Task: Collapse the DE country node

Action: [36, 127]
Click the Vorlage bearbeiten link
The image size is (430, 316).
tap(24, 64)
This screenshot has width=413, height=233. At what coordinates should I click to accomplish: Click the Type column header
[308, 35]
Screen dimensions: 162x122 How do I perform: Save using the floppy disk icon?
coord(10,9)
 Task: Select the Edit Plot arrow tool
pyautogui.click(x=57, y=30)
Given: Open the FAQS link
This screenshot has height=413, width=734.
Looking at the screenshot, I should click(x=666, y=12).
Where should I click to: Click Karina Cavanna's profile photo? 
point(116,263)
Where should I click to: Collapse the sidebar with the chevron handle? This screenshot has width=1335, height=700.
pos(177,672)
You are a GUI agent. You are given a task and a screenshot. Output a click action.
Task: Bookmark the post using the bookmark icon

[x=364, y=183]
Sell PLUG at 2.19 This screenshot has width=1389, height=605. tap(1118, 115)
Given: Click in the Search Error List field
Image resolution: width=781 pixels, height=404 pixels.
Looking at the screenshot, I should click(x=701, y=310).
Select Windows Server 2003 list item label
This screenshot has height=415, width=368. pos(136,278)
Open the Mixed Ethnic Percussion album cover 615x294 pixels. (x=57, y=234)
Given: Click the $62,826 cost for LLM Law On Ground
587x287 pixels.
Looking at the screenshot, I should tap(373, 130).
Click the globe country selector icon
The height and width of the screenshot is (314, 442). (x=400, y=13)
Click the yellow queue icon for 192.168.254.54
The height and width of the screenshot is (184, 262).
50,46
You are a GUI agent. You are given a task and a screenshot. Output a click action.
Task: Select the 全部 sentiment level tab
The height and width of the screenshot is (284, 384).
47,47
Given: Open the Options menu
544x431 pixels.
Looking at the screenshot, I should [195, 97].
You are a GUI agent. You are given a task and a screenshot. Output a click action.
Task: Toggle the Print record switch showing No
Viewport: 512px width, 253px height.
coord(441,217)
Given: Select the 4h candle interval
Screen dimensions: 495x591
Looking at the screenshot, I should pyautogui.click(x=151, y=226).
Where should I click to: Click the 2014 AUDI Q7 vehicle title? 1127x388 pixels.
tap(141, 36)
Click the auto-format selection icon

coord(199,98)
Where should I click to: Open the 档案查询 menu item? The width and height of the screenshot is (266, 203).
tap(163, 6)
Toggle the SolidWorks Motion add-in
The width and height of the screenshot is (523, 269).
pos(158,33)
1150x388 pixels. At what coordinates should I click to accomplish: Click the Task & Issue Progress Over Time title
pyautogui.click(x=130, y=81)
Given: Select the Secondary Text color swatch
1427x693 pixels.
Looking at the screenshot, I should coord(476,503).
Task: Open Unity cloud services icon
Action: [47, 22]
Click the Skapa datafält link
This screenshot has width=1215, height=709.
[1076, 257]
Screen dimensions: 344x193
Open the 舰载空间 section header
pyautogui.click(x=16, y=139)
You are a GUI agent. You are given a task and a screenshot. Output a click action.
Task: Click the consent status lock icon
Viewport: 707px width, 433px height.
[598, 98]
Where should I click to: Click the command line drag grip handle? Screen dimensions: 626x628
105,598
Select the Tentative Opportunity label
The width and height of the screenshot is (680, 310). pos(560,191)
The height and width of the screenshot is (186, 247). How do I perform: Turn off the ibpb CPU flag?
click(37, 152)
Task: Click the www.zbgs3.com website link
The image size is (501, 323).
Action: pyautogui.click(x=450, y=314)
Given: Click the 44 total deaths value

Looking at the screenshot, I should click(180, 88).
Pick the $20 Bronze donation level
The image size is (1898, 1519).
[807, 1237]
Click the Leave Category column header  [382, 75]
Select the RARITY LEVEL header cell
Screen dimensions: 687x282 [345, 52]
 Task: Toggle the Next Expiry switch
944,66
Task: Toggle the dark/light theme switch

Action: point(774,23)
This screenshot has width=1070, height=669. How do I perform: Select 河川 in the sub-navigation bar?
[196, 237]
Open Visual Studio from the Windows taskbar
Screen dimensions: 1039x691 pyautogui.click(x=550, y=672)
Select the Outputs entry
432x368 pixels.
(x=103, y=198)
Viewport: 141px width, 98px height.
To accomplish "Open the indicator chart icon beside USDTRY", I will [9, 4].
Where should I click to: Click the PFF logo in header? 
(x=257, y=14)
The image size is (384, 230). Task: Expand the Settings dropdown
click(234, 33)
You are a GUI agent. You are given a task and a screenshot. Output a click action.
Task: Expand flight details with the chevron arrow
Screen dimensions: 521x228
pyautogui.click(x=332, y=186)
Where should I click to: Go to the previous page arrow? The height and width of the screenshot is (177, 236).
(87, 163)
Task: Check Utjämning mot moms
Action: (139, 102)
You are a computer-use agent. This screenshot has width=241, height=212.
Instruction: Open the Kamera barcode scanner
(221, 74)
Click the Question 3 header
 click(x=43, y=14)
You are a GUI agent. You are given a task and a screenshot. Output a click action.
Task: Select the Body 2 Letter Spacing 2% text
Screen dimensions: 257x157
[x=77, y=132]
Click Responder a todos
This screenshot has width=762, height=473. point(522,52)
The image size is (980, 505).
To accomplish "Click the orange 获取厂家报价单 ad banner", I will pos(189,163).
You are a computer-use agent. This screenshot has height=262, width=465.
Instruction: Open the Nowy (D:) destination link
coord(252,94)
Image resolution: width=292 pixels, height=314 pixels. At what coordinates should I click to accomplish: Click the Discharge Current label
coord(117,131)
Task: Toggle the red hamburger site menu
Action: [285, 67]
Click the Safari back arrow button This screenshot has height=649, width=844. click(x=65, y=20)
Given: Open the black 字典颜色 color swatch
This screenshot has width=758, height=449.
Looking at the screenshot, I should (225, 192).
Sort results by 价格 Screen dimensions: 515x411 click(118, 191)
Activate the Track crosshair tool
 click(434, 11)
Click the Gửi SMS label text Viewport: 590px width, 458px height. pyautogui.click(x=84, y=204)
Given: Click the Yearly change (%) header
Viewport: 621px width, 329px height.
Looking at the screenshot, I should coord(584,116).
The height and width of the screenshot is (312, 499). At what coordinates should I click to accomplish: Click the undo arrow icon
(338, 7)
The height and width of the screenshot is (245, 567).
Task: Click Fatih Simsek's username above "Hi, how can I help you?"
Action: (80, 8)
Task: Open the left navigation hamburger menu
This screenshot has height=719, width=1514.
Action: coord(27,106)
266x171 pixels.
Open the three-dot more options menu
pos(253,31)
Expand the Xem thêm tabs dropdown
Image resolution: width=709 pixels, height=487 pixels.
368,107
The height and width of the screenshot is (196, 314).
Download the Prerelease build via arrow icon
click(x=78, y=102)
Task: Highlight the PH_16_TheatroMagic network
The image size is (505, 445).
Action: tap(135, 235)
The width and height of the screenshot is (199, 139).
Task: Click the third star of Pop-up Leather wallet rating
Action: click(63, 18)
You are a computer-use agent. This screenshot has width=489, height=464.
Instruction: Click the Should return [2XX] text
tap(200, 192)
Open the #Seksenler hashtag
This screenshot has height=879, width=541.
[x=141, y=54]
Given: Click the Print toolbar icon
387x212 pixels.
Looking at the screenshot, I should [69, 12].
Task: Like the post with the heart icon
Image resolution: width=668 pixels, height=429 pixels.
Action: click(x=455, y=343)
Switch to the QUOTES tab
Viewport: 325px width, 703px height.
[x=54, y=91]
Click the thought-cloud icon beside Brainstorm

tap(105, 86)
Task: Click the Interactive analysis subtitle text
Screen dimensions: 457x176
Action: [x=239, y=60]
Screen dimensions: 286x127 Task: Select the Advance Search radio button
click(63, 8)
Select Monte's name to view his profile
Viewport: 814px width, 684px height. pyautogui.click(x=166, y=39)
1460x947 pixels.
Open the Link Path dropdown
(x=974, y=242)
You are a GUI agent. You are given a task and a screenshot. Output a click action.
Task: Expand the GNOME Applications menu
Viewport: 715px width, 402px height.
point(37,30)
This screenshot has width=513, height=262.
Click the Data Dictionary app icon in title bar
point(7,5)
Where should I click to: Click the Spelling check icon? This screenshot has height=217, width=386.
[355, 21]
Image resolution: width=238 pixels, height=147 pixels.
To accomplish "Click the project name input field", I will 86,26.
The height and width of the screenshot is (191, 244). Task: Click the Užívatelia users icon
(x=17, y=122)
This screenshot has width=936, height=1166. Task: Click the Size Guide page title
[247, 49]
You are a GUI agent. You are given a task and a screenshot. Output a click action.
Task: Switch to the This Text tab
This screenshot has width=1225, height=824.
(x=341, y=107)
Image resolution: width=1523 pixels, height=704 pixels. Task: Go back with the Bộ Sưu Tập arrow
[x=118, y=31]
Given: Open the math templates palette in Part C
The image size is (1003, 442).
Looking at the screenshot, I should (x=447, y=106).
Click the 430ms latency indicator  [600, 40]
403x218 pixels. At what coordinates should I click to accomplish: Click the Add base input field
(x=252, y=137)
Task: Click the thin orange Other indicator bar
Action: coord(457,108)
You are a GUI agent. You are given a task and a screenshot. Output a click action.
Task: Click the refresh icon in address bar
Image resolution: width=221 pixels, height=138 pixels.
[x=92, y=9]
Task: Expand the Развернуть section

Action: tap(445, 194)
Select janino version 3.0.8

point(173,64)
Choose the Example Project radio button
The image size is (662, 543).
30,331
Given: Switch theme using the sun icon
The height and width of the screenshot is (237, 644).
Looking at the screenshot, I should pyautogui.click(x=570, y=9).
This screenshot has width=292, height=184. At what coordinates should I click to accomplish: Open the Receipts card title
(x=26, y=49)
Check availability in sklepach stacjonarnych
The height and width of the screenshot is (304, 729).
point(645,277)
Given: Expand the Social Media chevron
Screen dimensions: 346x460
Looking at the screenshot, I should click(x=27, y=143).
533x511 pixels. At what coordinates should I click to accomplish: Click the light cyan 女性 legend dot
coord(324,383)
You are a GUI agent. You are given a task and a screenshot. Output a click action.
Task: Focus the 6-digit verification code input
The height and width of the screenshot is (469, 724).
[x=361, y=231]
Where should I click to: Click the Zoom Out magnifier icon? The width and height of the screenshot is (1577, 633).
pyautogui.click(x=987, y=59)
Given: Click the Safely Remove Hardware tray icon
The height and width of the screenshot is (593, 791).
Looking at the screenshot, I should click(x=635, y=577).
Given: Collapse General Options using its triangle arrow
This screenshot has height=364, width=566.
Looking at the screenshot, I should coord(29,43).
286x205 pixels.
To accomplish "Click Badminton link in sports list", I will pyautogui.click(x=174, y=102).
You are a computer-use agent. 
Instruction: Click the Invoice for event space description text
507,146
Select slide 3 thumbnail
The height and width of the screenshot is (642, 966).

● **YOUR GOAL**: Scan the entries above for the line containing "Where should I click to: Click the 2014", and copy it and all lines after it exactly, down to and including the line containing "Given: Select the Secondary Text color swatch".

● **ANSWER SPACE**:
Where should I click to: Click the 2014 AUDI Q7 vehicle title? 1127x388 pixels.
tap(141, 36)
Click the auto-format selection icon

coord(199,98)
Where should I click to: Open the 档案查询 menu item? The width and height of the screenshot is (266, 203).
tap(163, 6)
Toggle the SolidWorks Motion add-in
The width and height of the screenshot is (523, 269).
pos(158,33)
1150x388 pixels. At what coordinates should I click to accomplish: Click the Task & Issue Progress Over Time title
pyautogui.click(x=130, y=81)
Given: Select the Secondary Text color swatch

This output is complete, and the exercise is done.